感じも一文字だとそのものの素の本質を顕しています。これが二文字になってしまうと、無限の組み合わせがでてきます。つまりはもともと二つだったものを一つにしたところからまた二つができるという矛盾を含んでいるともいえます。

例えば、日本語でも「ひ」というものがあります。これは意味としての命や火、光などの元になっています。それを組み合わせた存在としてひめやひこ、ひと、などと出てきます。こうやって組み合わせによって認識することで、細分化していったのが言葉の歴史のように思います。その組み合わせたものからもう一度、最初の「ひ」に戻そうとしてもその「ひ」には多くの意味がそのまま紐づきます。もとの最初の「ひ」にはなりません。私たちの認識というものは、複雑になっていく一方で元の状態には戻らないようになっています。

それが「死」という体験によってもう一度、元の「ひ」に回帰します。そう考えると、生と死もまた二つが一つになっているものです。現代でいちいちこんなことを考えていると、言葉も会話もややこしくなりますから普段はそんなことは考えずに普通に文字も音も言葉も道具として使います。

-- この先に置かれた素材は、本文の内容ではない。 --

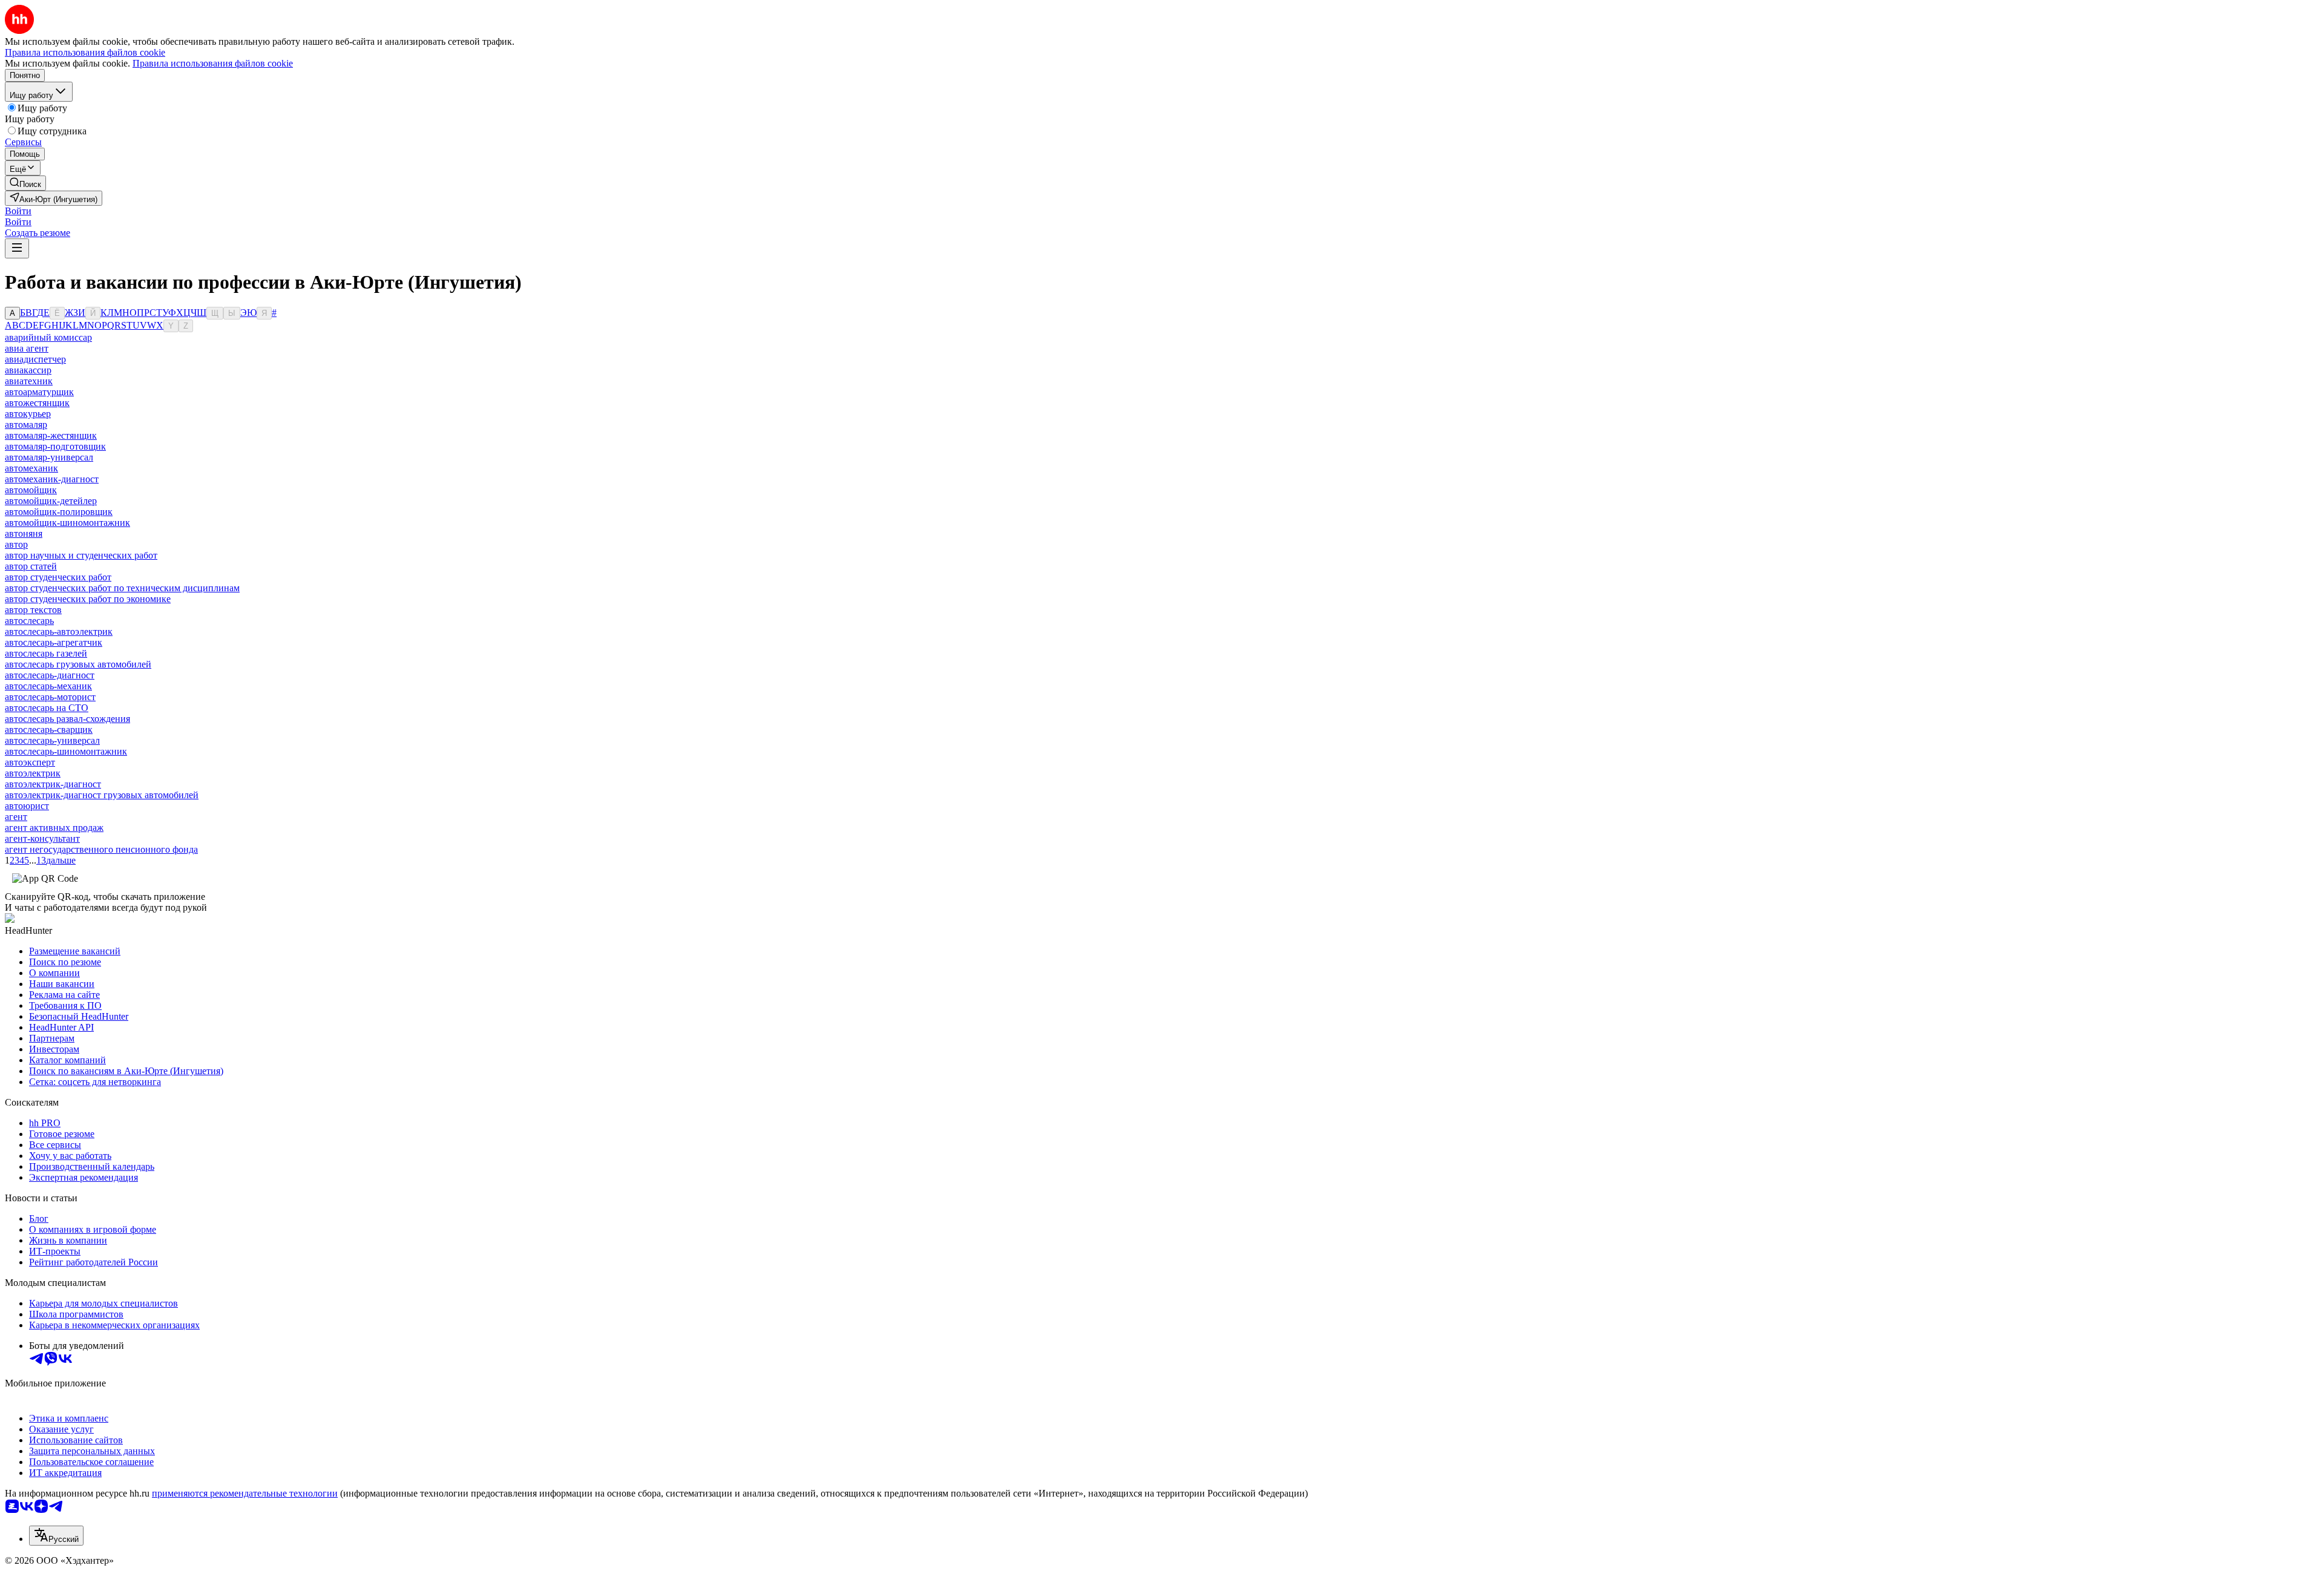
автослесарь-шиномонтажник (66, 751)
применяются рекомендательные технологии (245, 1493)
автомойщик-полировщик (59, 512)
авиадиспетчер (35, 359)
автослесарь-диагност (49, 675)
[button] (18, 211)
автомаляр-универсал (49, 457)
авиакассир (28, 370)
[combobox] (56, 1536)
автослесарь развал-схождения (67, 718)
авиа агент (26, 348)
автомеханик (31, 468)
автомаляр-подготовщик (55, 446)
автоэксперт (30, 762)
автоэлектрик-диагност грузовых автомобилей (102, 795)
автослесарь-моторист (50, 697)
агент (16, 817)
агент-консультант (42, 838)
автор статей (31, 566)
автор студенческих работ (58, 577)
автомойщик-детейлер (51, 501)
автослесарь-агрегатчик (53, 642)
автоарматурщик (39, 392)
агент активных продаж (54, 827)
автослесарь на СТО (46, 708)
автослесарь (29, 620)
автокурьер (28, 413)
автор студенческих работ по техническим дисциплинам (122, 588)
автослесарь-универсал (52, 740)
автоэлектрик (33, 773)
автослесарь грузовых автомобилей (78, 664)
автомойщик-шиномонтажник (67, 522)
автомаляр (26, 424)
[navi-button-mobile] (17, 248)
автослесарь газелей (46, 653)
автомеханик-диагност (52, 479)
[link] (25, 183)
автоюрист (27, 806)
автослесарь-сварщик (49, 729)
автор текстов (33, 610)
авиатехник (29, 381)
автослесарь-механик (48, 686)
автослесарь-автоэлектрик (59, 631)
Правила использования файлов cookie (213, 63)
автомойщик (31, 490)
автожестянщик (37, 403)
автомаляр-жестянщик (51, 435)
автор (16, 544)
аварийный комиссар (48, 337)
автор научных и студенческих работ (81, 555)
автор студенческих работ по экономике (88, 599)
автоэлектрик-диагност (53, 784)
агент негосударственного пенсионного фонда (101, 849)
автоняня (23, 533)
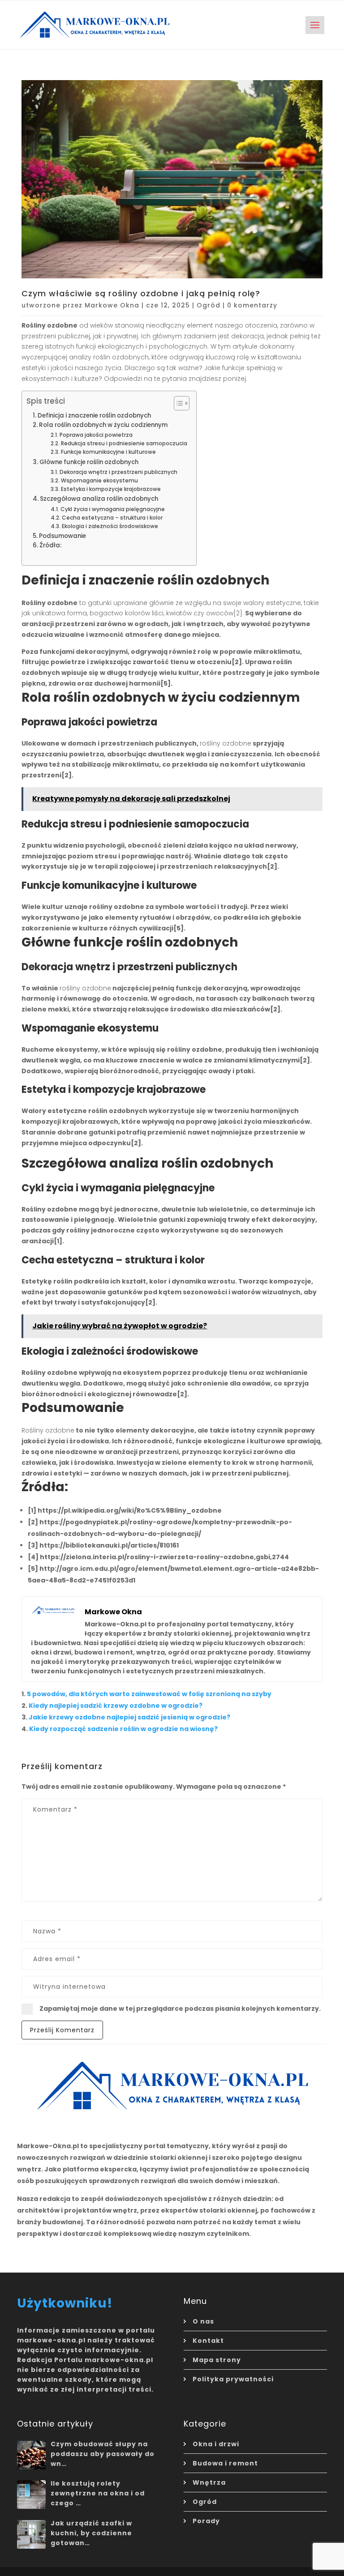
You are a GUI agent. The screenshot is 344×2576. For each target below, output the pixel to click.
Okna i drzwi (216, 2444)
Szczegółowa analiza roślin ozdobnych (99, 499)
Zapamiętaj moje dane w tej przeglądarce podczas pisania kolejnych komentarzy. (180, 2008)
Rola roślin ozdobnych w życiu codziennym (103, 425)
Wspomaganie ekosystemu (99, 480)
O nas (203, 2321)
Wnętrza (209, 2482)
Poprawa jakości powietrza (96, 435)
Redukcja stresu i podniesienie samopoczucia (124, 443)
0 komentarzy (252, 305)
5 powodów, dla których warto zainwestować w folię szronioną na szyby (149, 1693)
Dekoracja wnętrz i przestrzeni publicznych (118, 472)
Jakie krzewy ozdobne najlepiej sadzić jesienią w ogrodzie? (129, 1717)
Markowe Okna (112, 305)
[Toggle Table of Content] (177, 403)
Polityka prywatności (233, 2379)
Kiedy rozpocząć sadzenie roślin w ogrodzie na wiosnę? (123, 1728)
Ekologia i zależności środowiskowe (110, 526)
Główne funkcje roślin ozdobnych (88, 462)
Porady (206, 2520)
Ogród (208, 305)
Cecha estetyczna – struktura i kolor (112, 517)
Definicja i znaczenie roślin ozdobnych (94, 415)
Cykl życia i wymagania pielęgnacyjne (112, 509)
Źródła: (50, 545)
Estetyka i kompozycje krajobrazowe (110, 489)
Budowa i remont (225, 2463)
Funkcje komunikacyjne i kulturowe (108, 452)
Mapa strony (217, 2359)
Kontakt (208, 2340)
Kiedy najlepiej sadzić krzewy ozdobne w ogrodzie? (115, 1705)
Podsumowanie (62, 536)
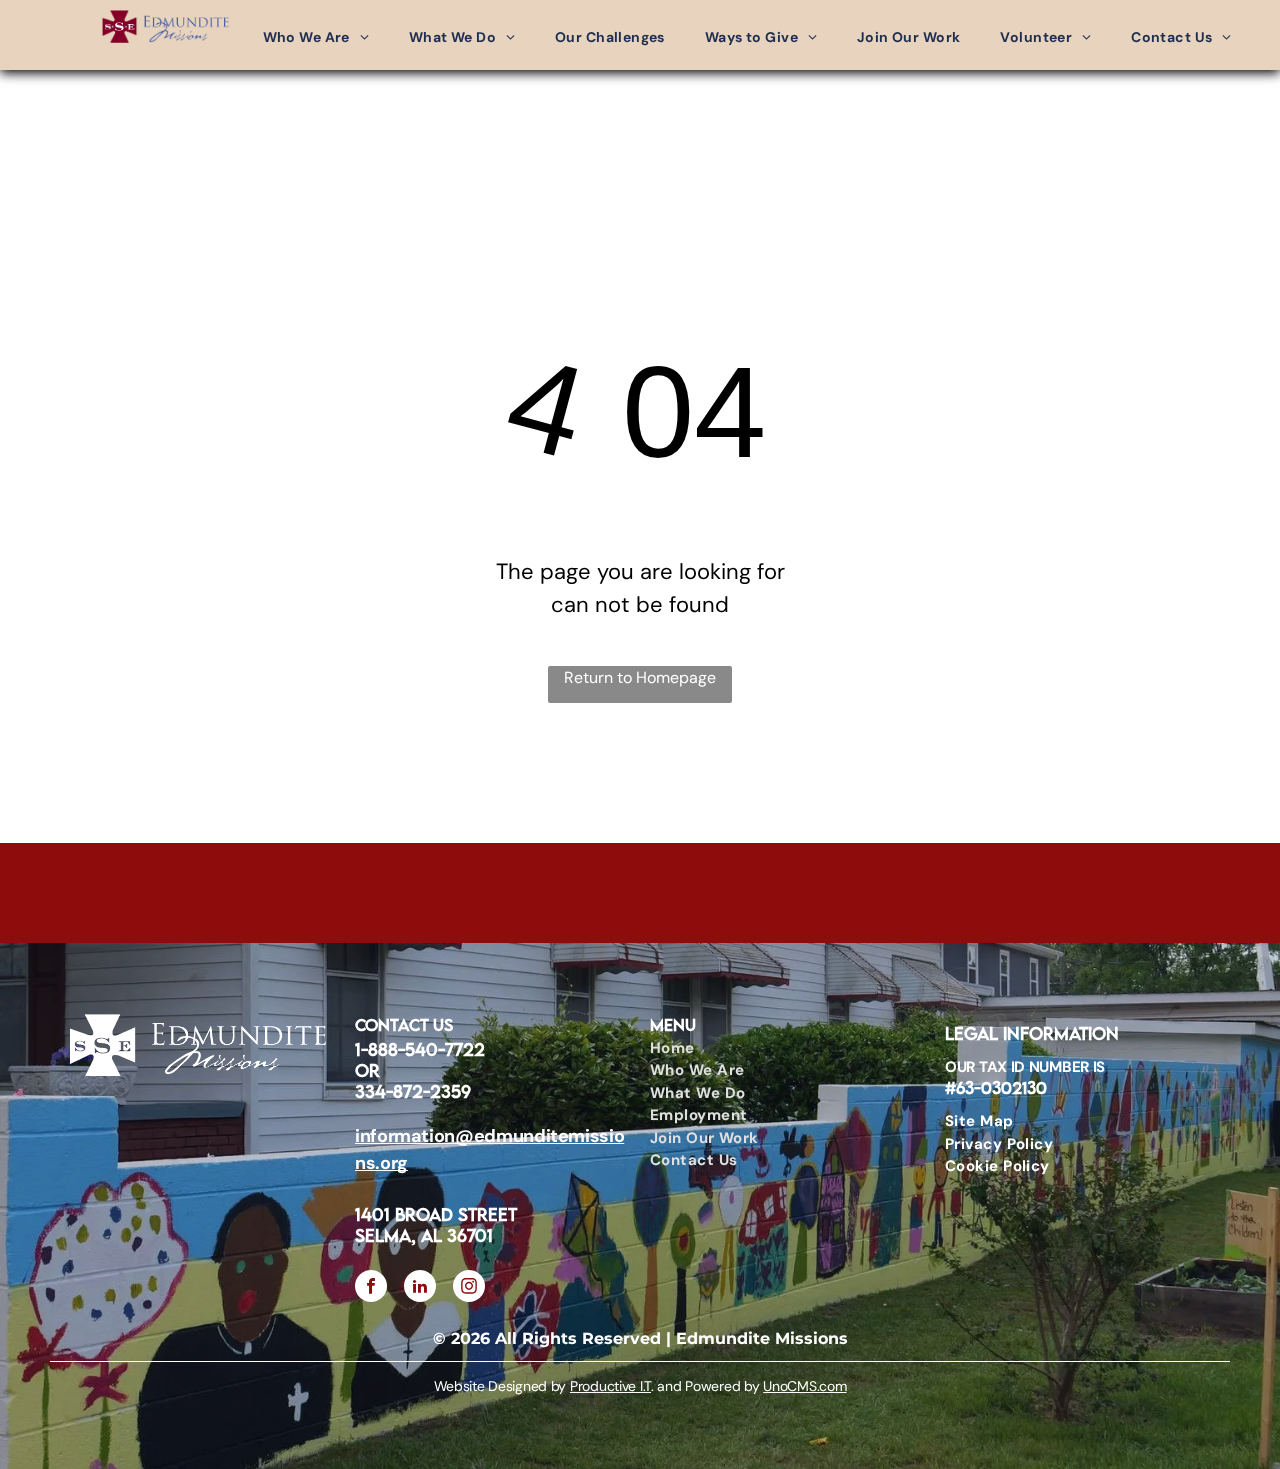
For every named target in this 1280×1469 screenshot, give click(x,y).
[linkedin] (420, 1288)
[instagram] (469, 1288)
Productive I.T (610, 1386)
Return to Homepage (640, 677)
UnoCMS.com (804, 1386)
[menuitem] (316, 37)
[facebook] (371, 1288)
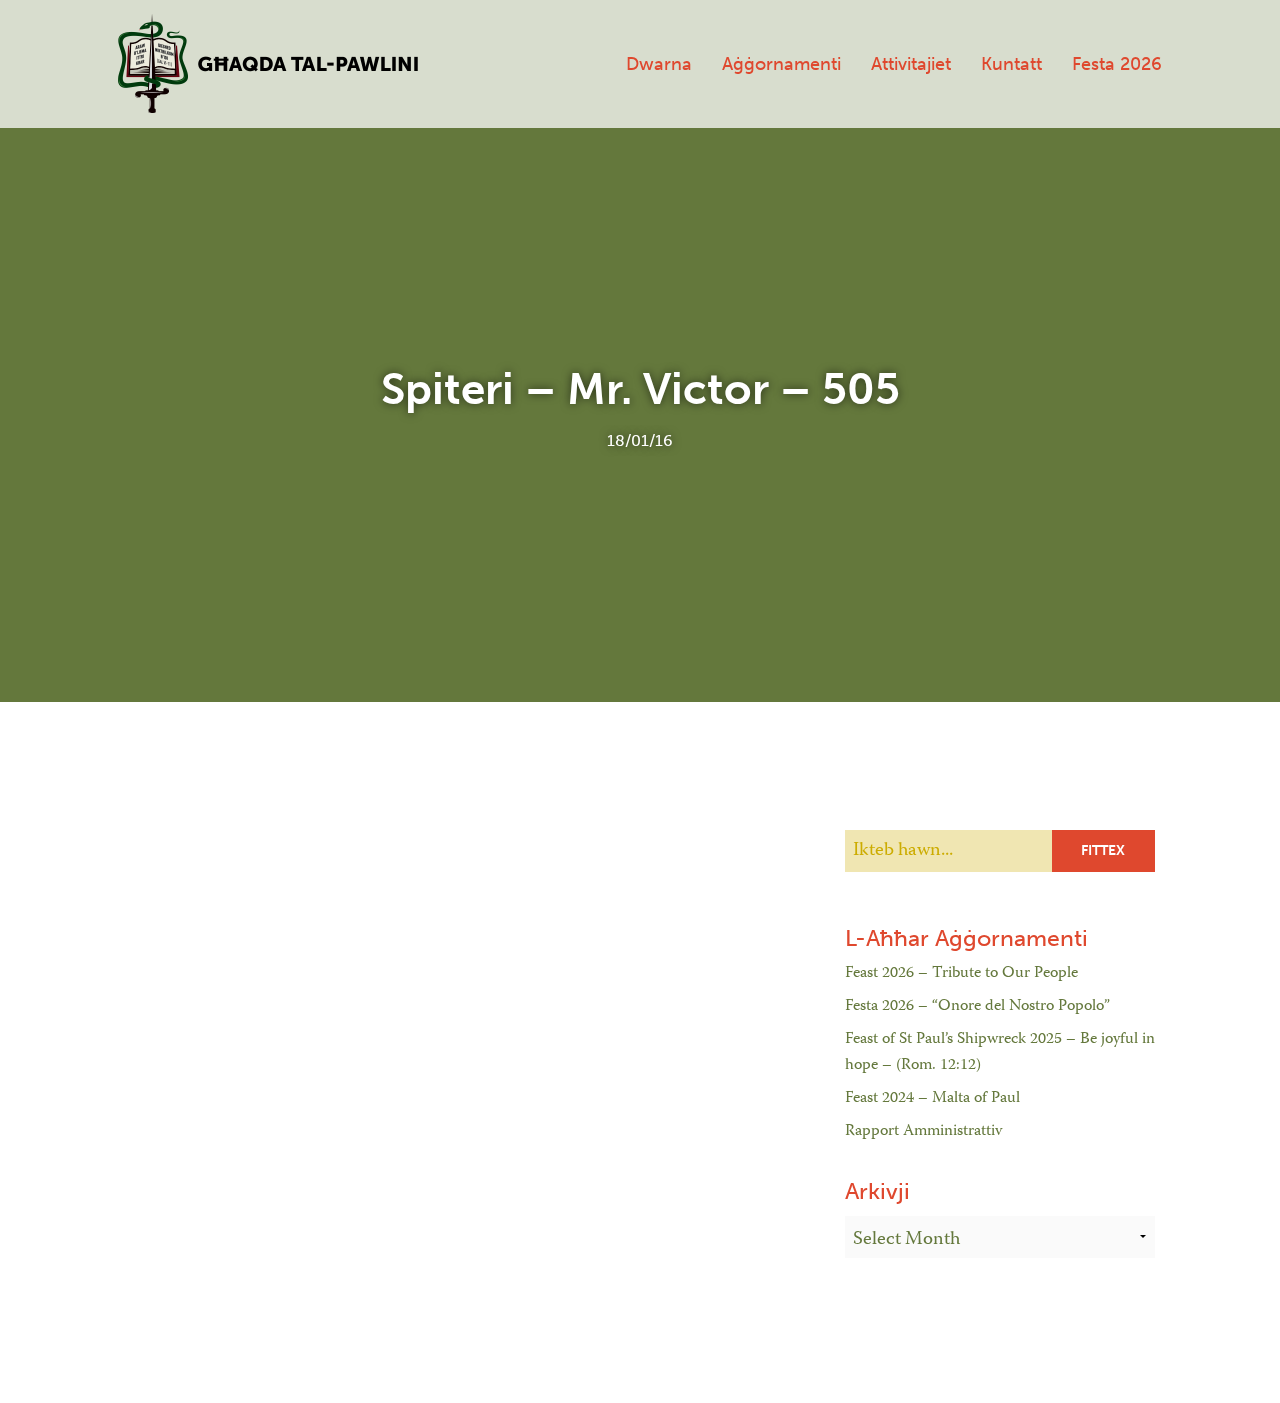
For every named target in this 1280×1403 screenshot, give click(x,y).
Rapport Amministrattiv (923, 1132)
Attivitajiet (911, 64)
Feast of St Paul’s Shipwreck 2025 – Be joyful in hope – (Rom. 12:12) (1000, 1053)
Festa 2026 (1117, 64)
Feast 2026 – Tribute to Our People (961, 974)
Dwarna (659, 64)
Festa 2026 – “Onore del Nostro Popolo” (977, 1007)
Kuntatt (1011, 64)
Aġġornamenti (781, 64)
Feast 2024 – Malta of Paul (932, 1099)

しかし何か元々あった自然物と触れたり、例えば山などには「さ」がありその「さ」を感じるとき私たちは言葉や文字ではない何かの存在を感じています。桜などは満開の花の下に立てば自ずから「さ」を感じるものです。

もともと民俗学では、「さ」は山の神とされました。それが里に降りてきて田の神や稲に変化すると信じられていました。「さ」の神が降りる「坐=鞍」(くら)の意から「さ・くら」となります。稲の苗をさなえといい、苗を植える女性がさおとめとするのも「さ」が由来です。旧暦五月の頃は稲作をする月だからこそ「さつき」と呼びました。

この「さ」というものは、何かと探せば現代ではいろいろな「さ」が出てきます。本当の「さ」はどこにあるのかは見つけようもありません。しかし「さ」は生死に深く関係している言葉なのは共通するものから感じとれるものです。

言葉や音の持つ響きを感じながら、英彦山の守静坊のしだれ桜の「さ」を楽しみに見守りたいと思います。